Lesetext
————
Zielsetzung unseres Beitrags

Die Beurteilung einer wissenschaftlichen Publikation ist eine traditionsreiche Form des wissenschaftlichen Diskurs. Entsprechend gibt es ein allgemeines Grundverständnis darüber, was eine gute Rezension ausmacht. Unterstützt werden kann dies durch redaktionelle Maßnahmen zur Qualitätssicherung wie Hinweise für die/den Rezensentin/Rezensenten oder - wie es die DGUF mit den Archäologischen Informationen praktiziert - eines Reviews der Rezension. Die Frage ist jedoch, was sollte eine gute Rezension von Software für den Einsatz in der Archäologie ausmachen? Geht es dabei allein um Aspekte der Nutzbarkeit, der Usability? Sollten nicht auch Fragen der Nachhaltigkeit und der Anschlussfähigkeit von Software und Quellcode einfließen? Müsste nicht auch betrachtet werden, ob es eine wissenschaftliche Dokumentation und Diskussion der rechnerischen Verfahren gibt - etwa bei den vielen Interpolationen von Daten mit Raumbezug, die modernen GIS-Softwarepakete bieten?

Aufgeworfen und anschließend im Plenum der CAA 2019 in Wilhelmshaven wurde die Frage nach den Inhalten und Kriterien einer Rezension von Software und Anwendungen für die Archäologie von Sophie Charlotte Schmidt, Kai-Christian Bruhn und Frank Siegmund. Anlässlich der Einrichtung der neuen Rubrik für solche Besprechungen in der vorliegenden Reihe haben wir das Thema aufgegriffen und möchten mit dem vorliegenden Leitfaden einen Beitrag zur Weiterentwicklung dieses wichtigen Themas leisten. Der Leitfaden kann auch zur Orientierung bei der Entscheidung Software in der eigenen Forschung und in der eigenen Institution einzusetzen, dienen.

Wer sind wir, was bringen wir mit?

  • drei Chinesen mit einem Kontrabass Hier würde ich es gut finden, wenn deutlich wird, warum es wichtig und richtig ist, dass sich jene dieses Themas annehmen, die:
  • genau die sind, deren "Werke" rezensiert werden sollen, und die durchaus ein Anrecht darauf haben, dass man ihre Arbeit nach transparenten Kriterien beurteilt
  • sich für Nachhaltigkeit und Wissenschaftlichkeit von Forschungssoftware einsetzen
  • die als seltsame fachliche Zwitter regelhaft mit den Folgen unsachgemäßer Entscheidungen für Softwarelösungen zu tun haben
  • die sich als Archäologin um eine angemessene Auswahl ihrer Werkzeuge bemühen

Beschreibung der Software und ihrer Komponenten

Clemens: Erster Schritt einer Rezension muss ja die kurze Beschreibung des Gegenstands sein. Ich denke, das muss in diesem Leitfaden damit auch thematisiert werden - über die unten bereits zusammengetragene Vielfalt an Beurteilungskriterien hinaus.

  • Wofür kann ich diese Software verwenden? Welches Problem versucht die Software zu lösen und welche generellen Anwendungszenarien hatten die Entwickler vor Augen?
————
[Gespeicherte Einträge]
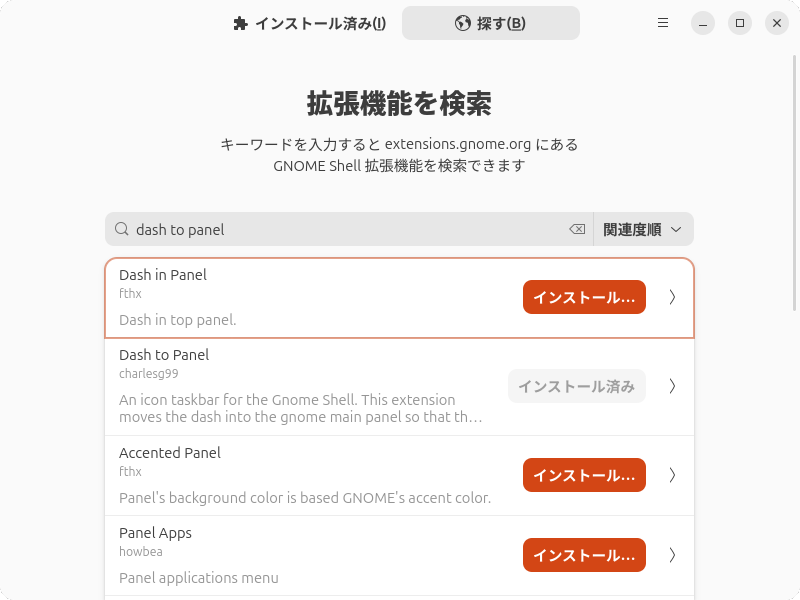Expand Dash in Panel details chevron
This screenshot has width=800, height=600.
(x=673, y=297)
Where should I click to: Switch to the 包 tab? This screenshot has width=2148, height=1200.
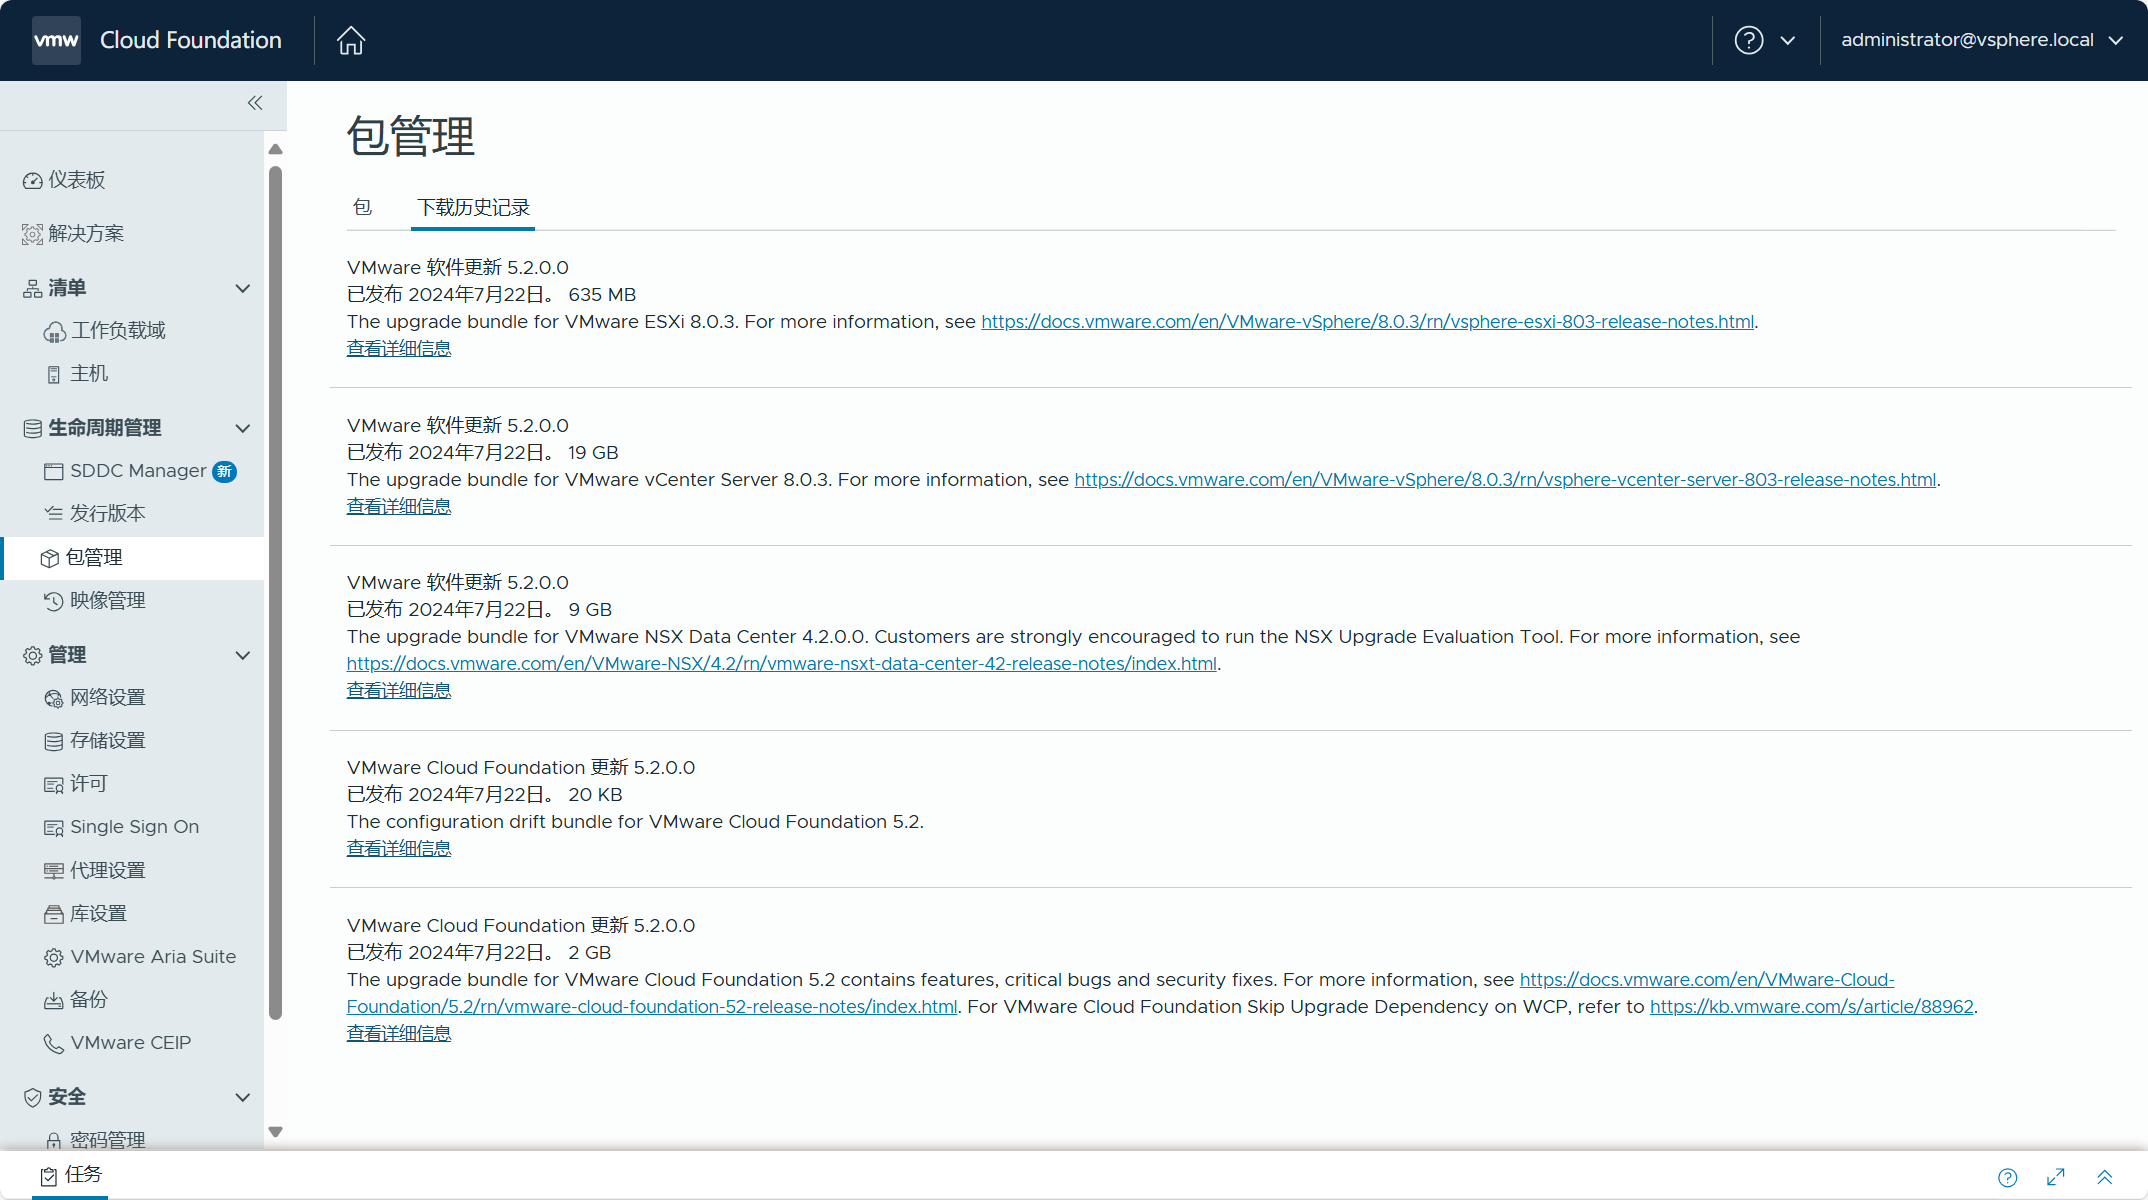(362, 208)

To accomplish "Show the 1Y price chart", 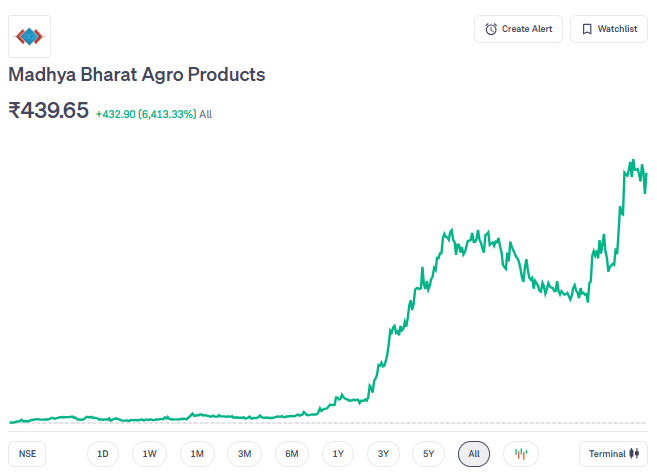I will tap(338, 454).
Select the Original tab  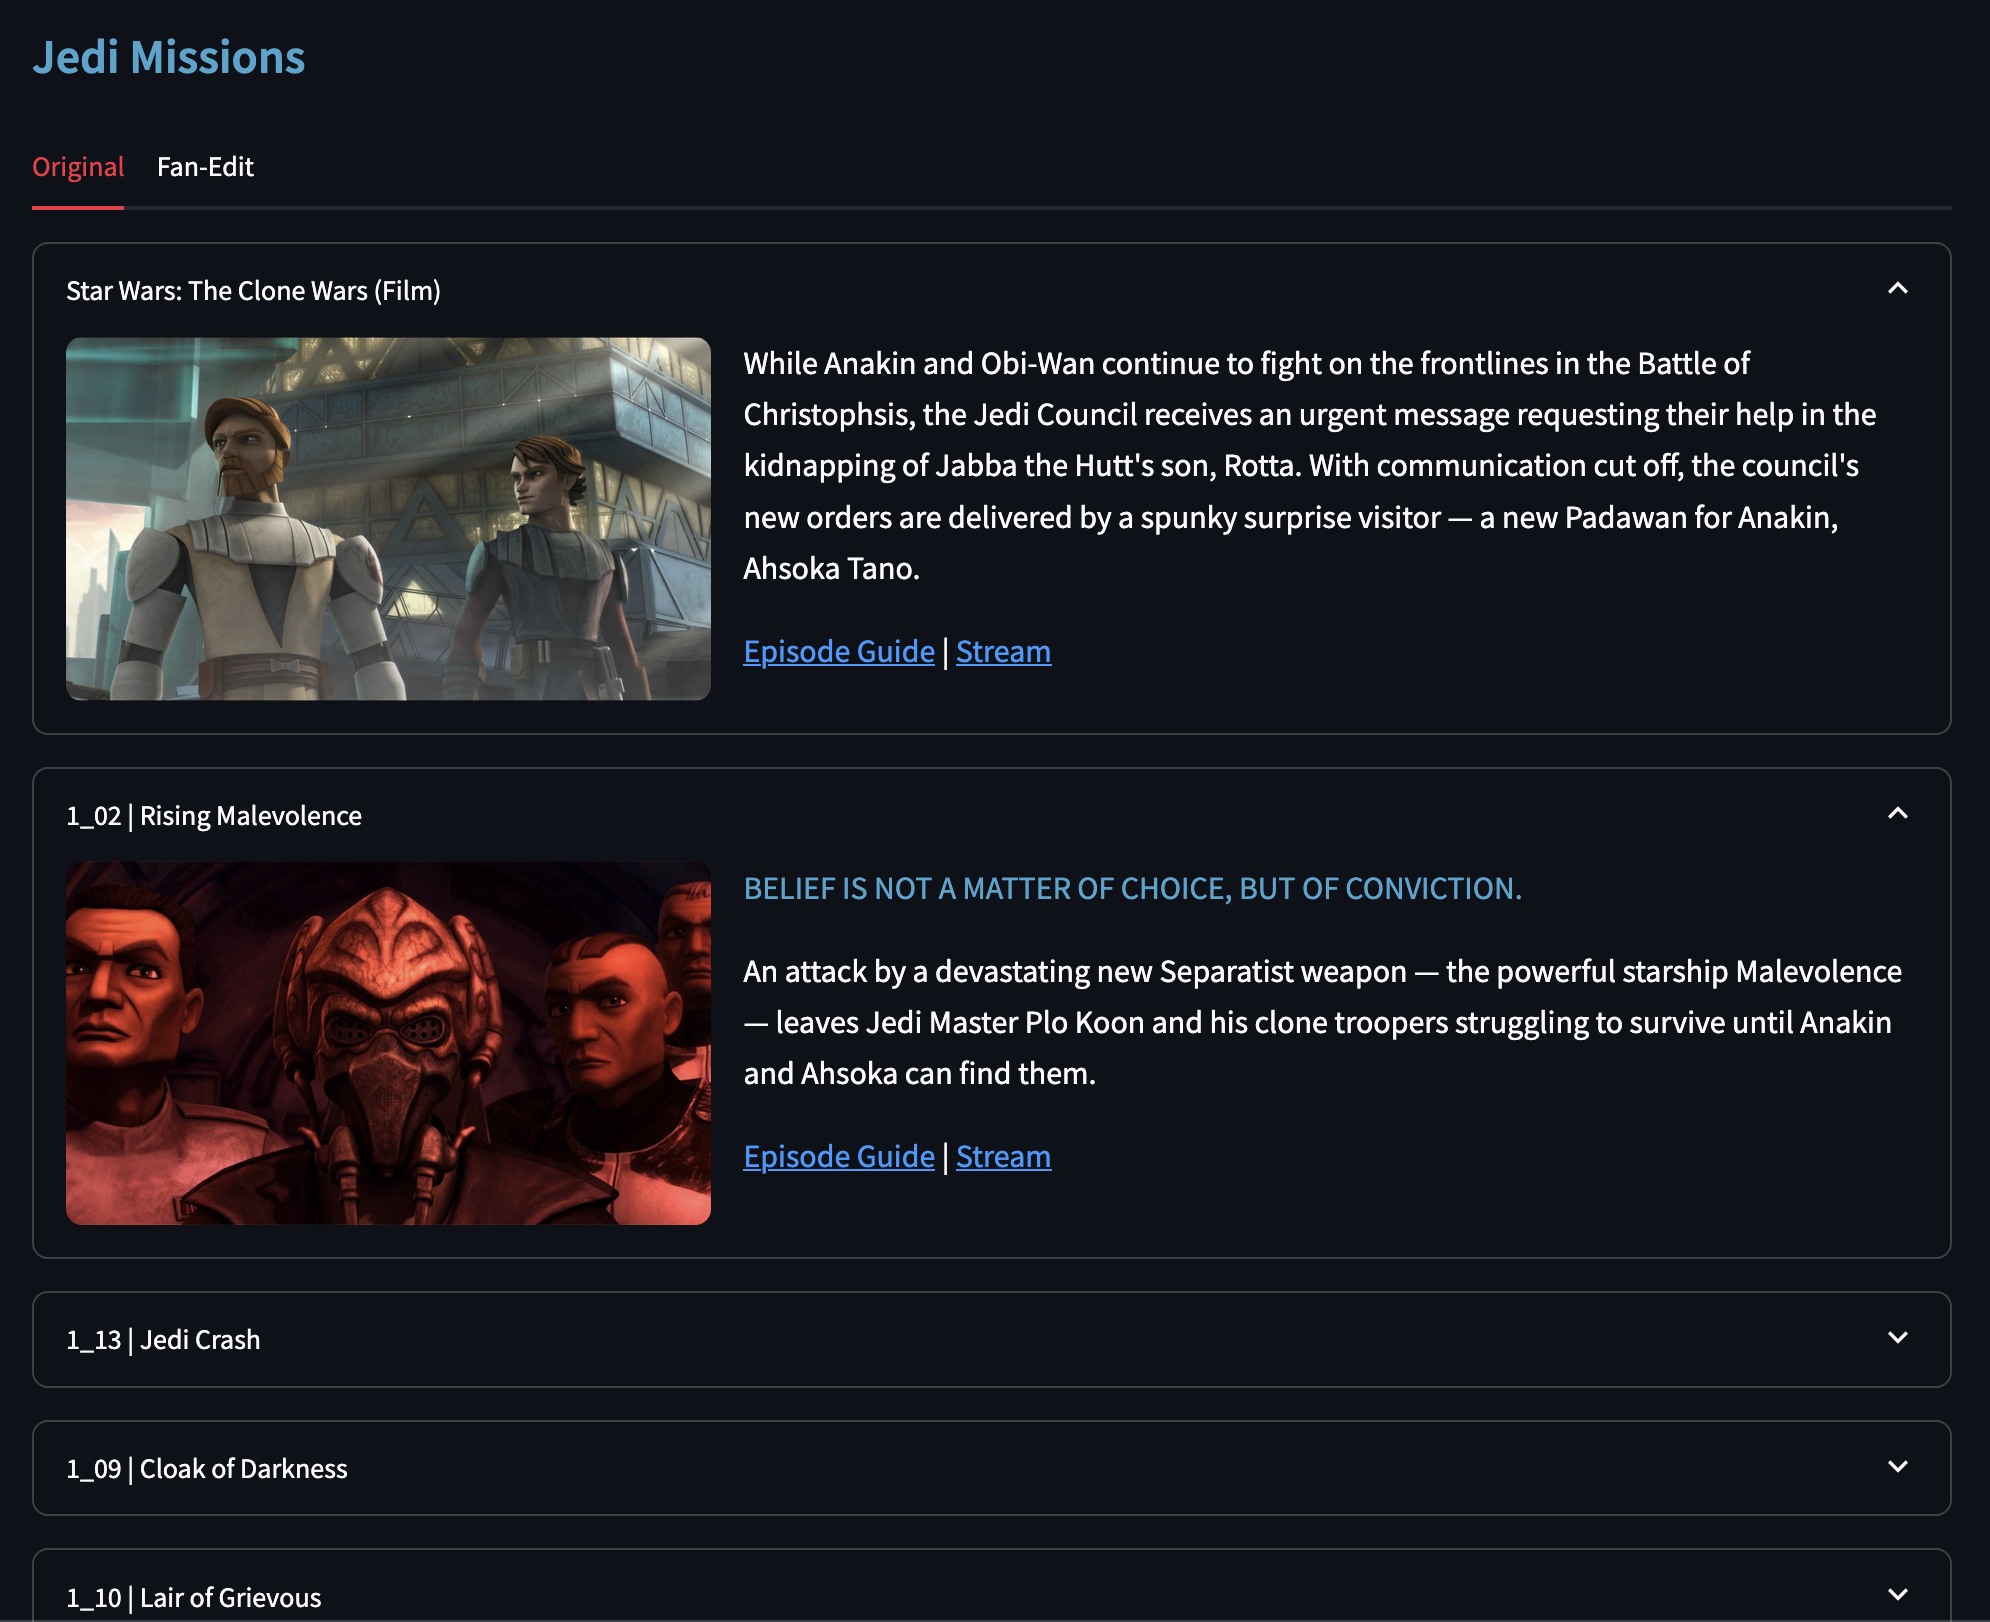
————
Aufgabe 1
Zeige jede Zeile unter „Gespeicherte Einträge“, in der die Zeichenfolge „width“ vorkommt, und beachte dabei die Groß- und Kleinschreibung.
Aufgabe 2
Führe den Text über Rezensionen von Software für die Archäologie im Anschluss an seinen letzten Satz weiter.
Der Lesetext und die Zeilen haben nichts miteinander zu tun.

Schriftliche Antwort 1
This screenshot has width=800, height=600.
Where should I click to: Switch to the 包 tab? This screenshot has width=2148, height=1200.

Schriftliche Antwort 2
  • Wie löst die Software das gegebene Problem? Wie ist die grundsätzliche Funktionsweise konzipiert? Was sind die wesentlichen Bestandteile in Frontend und Backend (z.B. WebApp + Datenbank, CLI + Neuronales Netz, ...)? Wie funktioniert der (wissenschaftliche) Algorithmus, der mit der Software implementiert wurde (natürlich in kurzen Worten: Punktmuster gehen hinein, Magie passiert, Kennwerte kommen heraus)?
  • Wo finde ich mehr Informationen zu dieser Software? Hyperlinks und Referenzen.

Clemens: Ein Gliederungsversuch, um die breite Gedankenwelt unten zu strukturieren:

  • # Beurteilung von Software und Diensten in der Archäologie
  • ## Bedienbarkeit (Nutzerperspektive)
  • ### System, Umgebung und Installation
  • ### Interface
  • ### Ressourcenbedarf
  • ### Zugänglichkeit, Hilfefunktionen und Community
  • ## Technik (Entwicklerperspektive)
  • ### Art und Qualität der Implementierung
  • ### Anschluss- und Erweiterungsfähigkeit
  • ## Rechtliche Fragen
  • ### Datenschutz, Privacy, Datensparsamkeit
  • ### Lizenzierung

Beurteilung von Software und Diensten in der Archäologie

Usability

Unter Usability und UX Design werden oftmals insbesondere Fragen der Gestaltung und Bedienbarkeit grafischer Oberflächen von Programmen (GUI) und Webseiten verstanden. Hier geht es dann um die Benutzbarkeit mit verschiedenen Endgeräten (Responsivität), die Strukturierung von Informationen über Unterseiten hinweg, die Verständlichkeit von Texten und auch die Barrierefreiheit (Farbkontraste, Screenreader u.ä.). Usability umfasst aber noch mehr und schließt alle Aspekte ein, die eine fehlerfreie und effiziente Nutzung durch die Forscherin, den Forscher ermöglichen.

Für Forschungssoftware ist es z.B. besonders wichtig, dass die Eingabe von Daten sich an der Eingabepraxis orientiert; wenn etwa die händische Eingabe von Werten sehr typisch ist, dann ist es Aufgabe einer guten Benutzbarkeit, diesen Vorgang mit vorgegebenen Feldformaten, automatischem Speichern, gut sichtbaren Feldern oder ähnlichem zu unterstützen. Ebenso muss Software mit der Teams mit verschiedenen Kompetenzen an einem Datenbestand arbeiten, ein Rechtemanagement vorsehen, das die unterschiedlichen Verantwortlichkeiten abbilden kann. Weil die Benutzbarkeit sich eng an den Nutzer*innen orientiert, also von ihren Skills, ihren Aufgaben und Gewohnheiten ausgehend erfahren wird, kann sie dahingehend betrachtet werden. Die Gewichtung der Punkte und auch die Ausführlichkeit mit der sie behandelt werden, hängt wieder vom Anwendungsfall ab.

Merkmale der Benutzbarkeit

1. "Bedienbarkeit: Aufwand für den Benutzer, die Anwendung zu bedienen."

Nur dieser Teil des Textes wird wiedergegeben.